Quay Brothers: On Deciphering the Pharmacist's Prescription for Lip-Reading Puppets
August 8, 2012–January 7, 2013
Second floor
This MoMA gallery exhibition and accompanying film retrospective will be the first presentation of the Quay Brothers work in all their fields of creative activity. The Quay Brothers, identical twins, are internationally renowned moving image artists and designers. For over 30 years, they have been in the avant-garde of stop-motion puppet animation in the tradition of Czech Surrealists Jan Ŝvankmajer and Jiři Trnka, Russian animator Yuri Norstein, and Polish animator Walerian Borowczyk, and have practiced a design aesthetic influenced by Polish graphic artists such as Jan Lenica, Roman Cieślewicz, Franciszek Starowieyski, and Henryk Tomaszewski.
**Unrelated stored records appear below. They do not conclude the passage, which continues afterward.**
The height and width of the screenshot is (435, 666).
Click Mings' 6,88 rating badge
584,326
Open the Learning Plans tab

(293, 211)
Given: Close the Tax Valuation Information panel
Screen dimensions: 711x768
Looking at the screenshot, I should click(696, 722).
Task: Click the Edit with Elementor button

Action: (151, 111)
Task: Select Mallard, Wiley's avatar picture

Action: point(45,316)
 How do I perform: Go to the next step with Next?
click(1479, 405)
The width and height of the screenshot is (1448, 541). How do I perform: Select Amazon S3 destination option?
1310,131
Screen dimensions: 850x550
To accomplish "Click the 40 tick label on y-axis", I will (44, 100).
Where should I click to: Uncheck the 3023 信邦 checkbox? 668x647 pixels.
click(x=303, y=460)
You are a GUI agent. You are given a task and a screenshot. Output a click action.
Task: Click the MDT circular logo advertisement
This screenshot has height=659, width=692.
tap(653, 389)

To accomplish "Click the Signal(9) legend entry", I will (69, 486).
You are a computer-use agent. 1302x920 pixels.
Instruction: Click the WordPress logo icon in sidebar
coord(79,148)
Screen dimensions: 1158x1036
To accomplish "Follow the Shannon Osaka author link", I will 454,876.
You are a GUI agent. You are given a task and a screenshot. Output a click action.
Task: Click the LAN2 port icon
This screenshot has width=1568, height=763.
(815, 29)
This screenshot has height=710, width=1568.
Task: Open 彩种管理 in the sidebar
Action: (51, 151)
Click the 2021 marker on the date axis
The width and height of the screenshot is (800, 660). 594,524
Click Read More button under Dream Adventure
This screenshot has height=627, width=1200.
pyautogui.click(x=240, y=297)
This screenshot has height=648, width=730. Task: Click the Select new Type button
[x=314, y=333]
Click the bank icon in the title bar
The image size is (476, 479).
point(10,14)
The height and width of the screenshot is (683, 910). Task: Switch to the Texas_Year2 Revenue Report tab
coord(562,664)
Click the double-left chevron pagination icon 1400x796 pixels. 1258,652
Beginning with their student films in 1971, the Quay Brothers have produced over 45 moving image works, including two features, music videos, dance films, documentaries, and signature personal works, The Street of Crocodiles (1986), the Still Nächtseries (1988–2008), Institute Benjamenta (1995), and In Absentia (2000). They have also designed sets and projections for opera, drama, and concert performances such as Tchaikovsky’s Mazeppa (1991), Ionesco’s The Chairs (Tony-nominated design, 1997), Richard Ayre’s The Cricket Recovers (2005), and their 2011 site-specific staging of Bartok’s Sonata for Violin with violinist Alina Ibragimova in the U.K.
In addition to their better known films, this exhibition will include never-before-seen moving image works and graphic design, drawings, typography, and notebooks for films, presenting animated and live-action films alongside installation pieces, objects, and works on paper.